Улыбка прощальная ; Рябиновая Гряда [повести] | страница 140



Прощаюсь с Рябиновой Грядой. Увидимся ли?

Мама издали узнает Кряжовск, семенит на нос и тянет меня за собой.

— Может, Сережу увидим на пристани, — озабоченно пришепетывает она. — Телеграмму бы ему надо отбить.

— Опять ты, — говорю, — забыла. В областном городе Сергей живет. Лет уж двадцать.

— Забыла, — опечаленно соглашается она. С минуту шевелит губами, словно думает сказать что-то и опасается, вдруг опять скажет что-нибудь опрометное. Наконец нерешительно спрашивает, скоро ли в Кузьме будем.

— Близ полночи.

— Вишь ты, время какое неурочное. Иван-то… в Кузьме у нас? Одним бы глазком глянуть. Как он? Пенсией, поди, кормится?

— Пишет, что поработать упросили.

— Уважаемый, стало быть. А уж вот Прасковья и знать не знаю, где жительствует.

— Далеко.

— То-то, что далеко. Пропиши ей, сколь, мол, ты годков, Пронюшка, к нам не наведывалась.

— В прошлом году была. Об эту же пору.

— Затмило. — Мама виновато качает головой. — Мужик-то у нее путевый? Видела?

— И ты видела. Вместе были у нас. Давненько, правда. Говорит, что хороший.

— И семья — как быть надо?

— И семья. Двое детишек. Третьим, говорит, округляюсь. А когда-то — ну! — слышать не хотела о детях.

— Какая семья без детей! Бог детей не дает — испокон веку несчастьем почиталось. Что она — служит, чай? Нынче все где-нибудь да место занимают.

Рассказываю, что Проня в тех краях большие дела делает: где воды зря много, осушит, где нехватка — проведет.

— Людям на пользу — чего лучше, — одобрительно кивает мама. — Паня-то у нас при каком деле?

— Учительствует.

Пароход отваливает от кряжовской пристани и выходит на широкий, багряный под закатным солнцем плес.
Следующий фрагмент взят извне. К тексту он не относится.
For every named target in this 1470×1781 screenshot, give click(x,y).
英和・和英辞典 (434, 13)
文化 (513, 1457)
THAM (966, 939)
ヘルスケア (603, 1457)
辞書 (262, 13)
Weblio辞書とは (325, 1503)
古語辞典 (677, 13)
Делается свежо. Я увожу маму в нашу двухместную каюту, приношу снизу кипятку, и мы сидим с ней за маленьким столиком и пьем чай. В душе у меня ласковая тишина: мама со мной. Я угощаю ее белым хлебом, — она по-старинному называет его калачом, — подвигаю ей сахар, — не стесняйся, клади, теперь всяких сластей вволю.

Гляжу не нагляжусь на ее милое морщинистое лицо с беззубым ртом. Не хочется мне расстраивать ее и говорить, что Паня и сейчас живет безалаберно как-то, но она не дает мне отмолчаться. Обязательно ей скажи, в каком он городе, не бросил ли пить.

— Чай, сквозь вином провинился?

— Пишет, что зарешить думает. Куплю, говорит, новую шляпу, постригусь и начну жить по-новому.

— Где уж… С прохладцей живет. Душа о других не болит. О таких и молвлено: беда для того, кто любит кого, а хуже того, кто не любит никого. Дети — а любови не было. Варькина-то девка… Большая, поди? Как ее?